This means you have a multi-faceted problem to solve, with different roles of people, and different needs of them. Finding a solution that does not compromise, and covers 100% of the needs of all the roles involved, and requires no workflow change on any one’s part is effectively impossible. What you should be doing is focusing on choosing the very important features for the roles critical to the environment (in the example above, the developers of the libraries, and the developers of the apps using those libraries), requiring the minimum amount of changes to their workflow (but convince them to change the workflow where it really is needed, as long as it’s not more cumbersome than it was before for no advantage), and figuring out what can be done to satisfy or change the requirements of the “less important” roles (distribution maintainers usually being that role).

Again going back to the example of Gems: it is clear by now that most of the developers never cared of getting their libraries to be carried onto distributions. They cared about the ability to push new releases of their code fast, seamlessly and not have to learn about distributions at all. The consumers of these libraries don’t and should not care about how to package them for their distributions or how they even interact with it, they just want to be able to deploy their application with the library versions they tested. And setting aside their trust in distributions, sysadmin only care to have a sane handling of dependencies and being able to tell which version of which library is running on their production, to upgrade them in case of a security issues. Now, the distribution maintainers can become the nexus for all these problems, and solve it once and for all… but they will have to be the ones making the biggest changes in their workflow – which is what we did with ruby-ng – otherwise they will just become irrelevant.

Indeed, Ruby Gems and Bundler, PyPI and VirtualEnv, and now Docker itself, are expressions of that: distribution themselves became a major risk and cost point, by being too different between each other and not providing an easy way to just provide one working library, and use one working library. These roles are critical to the environment: if nobody publish libraries, consumers have no library to use; if nobody consumes libraries, there is no point in publishing them. If nobody packages libraries, but there are ways to publish and consume them, the environment still stands.

What would I do if I could go back in time, be significantly more charismatic, and change the state of things? (And I’m saying this for future reference, because if it ever becomes relevant to my life again, I’ll do exactly that.)
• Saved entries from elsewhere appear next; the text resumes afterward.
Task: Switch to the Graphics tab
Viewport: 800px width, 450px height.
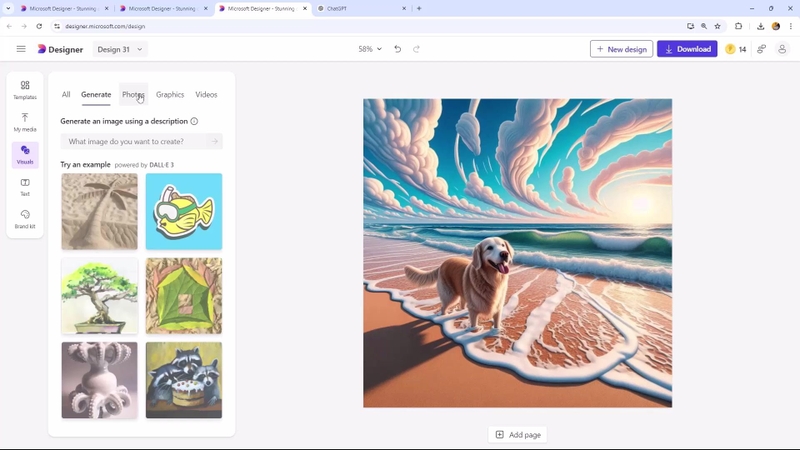Action: (x=170, y=94)
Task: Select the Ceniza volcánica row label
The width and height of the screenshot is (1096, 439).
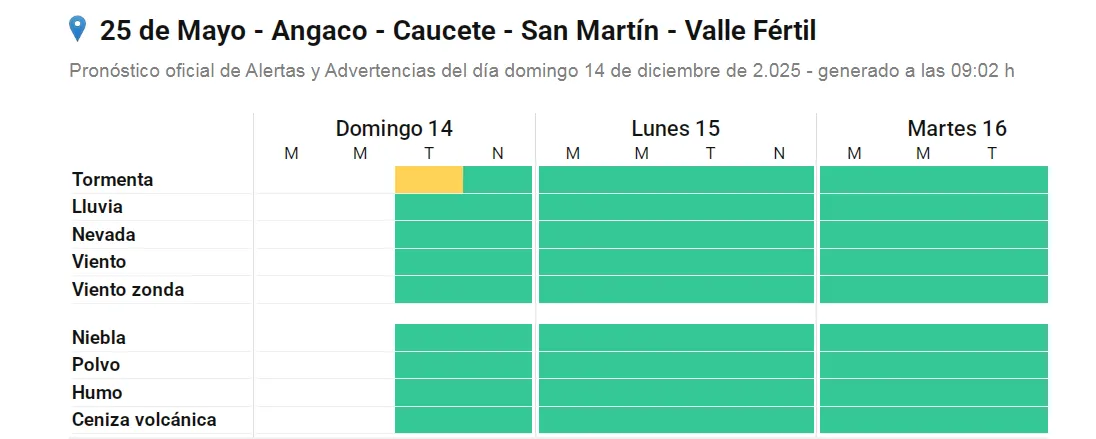Action: (x=144, y=420)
  • I would try to convince people that even on divergence of technical direction, discussing and collaborating is a good thing to do. No idea is stupid, idiotic or any other random set of negative words. The whole point of that is that you need to make sure that even if you don’t agree on a given direction, you can agree on others, it’s not a zero-sum game!
  • Speaking of, “overly complicated” is a valid reason to not accept one direction and take another; “we always did it this way” is not a good reason. You can keep using it, but then you’ll end up with Solaris a very stagnant project.
  • Talk with the stakeholders of the projects that are bypassing distributions, and figure out why they are doing that. Provide “standard” tooling, or at least a proposal on how to do things in such a way that the distributions are still happy, without causing undue burden.
  • Most importantly, talk. Whether it is by organizing mailing lists, IRC channels, birds of a feather at conferences, or whatever else. People need to talk and discuss the issues at hand in clear, in front of the people building the tooling and making the decisions.
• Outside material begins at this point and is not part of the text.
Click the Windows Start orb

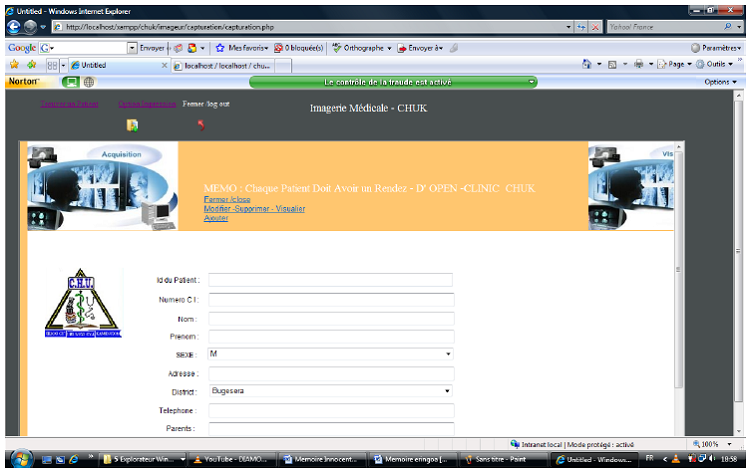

I have not done any of that in the past. If I ever get in front of something like this, I’ll do my best to, instead. Unfortunately, this is a position that, in the current universe we’re talking about, would have required more privilege than I had before. Not only for my personal training and experience to understand what should have been done, but because it requires actually meeting with people and organizing real life summits. And while nowadays I did become a globetrotter, I could never have afforded that before.

LibreSSL, OpenSSL, collisions and problems

Some time ago, on the gentoo-dev mailing list, there has been an interesting thread on the state of LibreSSL in Gentoo. In particular I repeated some of my previous concerns about ABI and API compatibility, especially when trying to keep both libraries on the same system.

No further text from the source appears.